Spring Safety Topics for Your Dog
Thanks in part to our friends at the ASPCA, I have compiled a simple list of spring safety topics use this season as we focus on keeping your furry pal safe this Spring. It’s that time of year when the weather starts getting warmer and the snow is melting, uncovering months of forgotten memories like grass, dog toys, the leaves that you did not rake up last Autumn…It’s also a time for us as dog lovers to start being a little more vigilant.
- Spring Cleaning – One of the only times of the year that we enjoy cleaning our homes is upon us. We can open up the windows and doors and finally allow the house to be filled with wonderfully smelling fresh air. But with the use of household cleaners comes the potential for accidental chemical exposure to your dog. Be sure to read and understand the label and follow all directions for proper use and storage.

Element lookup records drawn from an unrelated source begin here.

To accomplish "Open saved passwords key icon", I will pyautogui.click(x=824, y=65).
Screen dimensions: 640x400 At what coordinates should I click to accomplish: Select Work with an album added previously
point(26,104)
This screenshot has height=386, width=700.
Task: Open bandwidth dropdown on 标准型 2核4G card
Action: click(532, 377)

- Secure Screens – With windows and doors open again, be sure to check all of your screened in openings. Repair or replace any damaged screens and be sure they are tightly secured to help avoid accidental falls or escape.
- Easter Lilies and Candy -Both lilies and chocolate can be fatal to your dog if swallowed. Be sure to keep these items well out of reach.
- Grow Garden Grow! – I can not wait to start fertilizing and beautifying my lawn, but beware! Many, if not most of the fertilizers and pesticides that we use to make our lawns look perfect are not pet friendly. As with your household chemicals, store these items out of reach of your pets and be sure to follow all directions for use. Note that some fertilizers require that both you AND your dog stay off of the lawn for up to 24 hours post application.
- Plants That Bite Back – Time to let your garden grow! But beware, many popular springtime plants—including Easter lilies, rhododendron and azaleas—are highly toxic to pets and can easily prove fatal if eaten. Check out the ASPCA’s full list—and pics!—of toxic and non-toxic plants for your home and garden.
- BUGS! – It’s time to make sure that your dog is protected from fleas and ticks. Start planning your seasonal control program now. Check out Doctors Foster and Smith’s nifty Dog Flea & Tick Control Comparison Chart to help you decide what options may work best for you.
Of course, warmer weather also means that your dog will be outside much more often. Take the proper precautions to help avoid having a wandering or lost pup. Get your dog microchipped or at least be sure that the dog tag has a home address and phone number.
I hope that this list of spring safety topics helps. Be safe, have fun, enjoy the warm season and remember to Treat Your Dog to Fresh!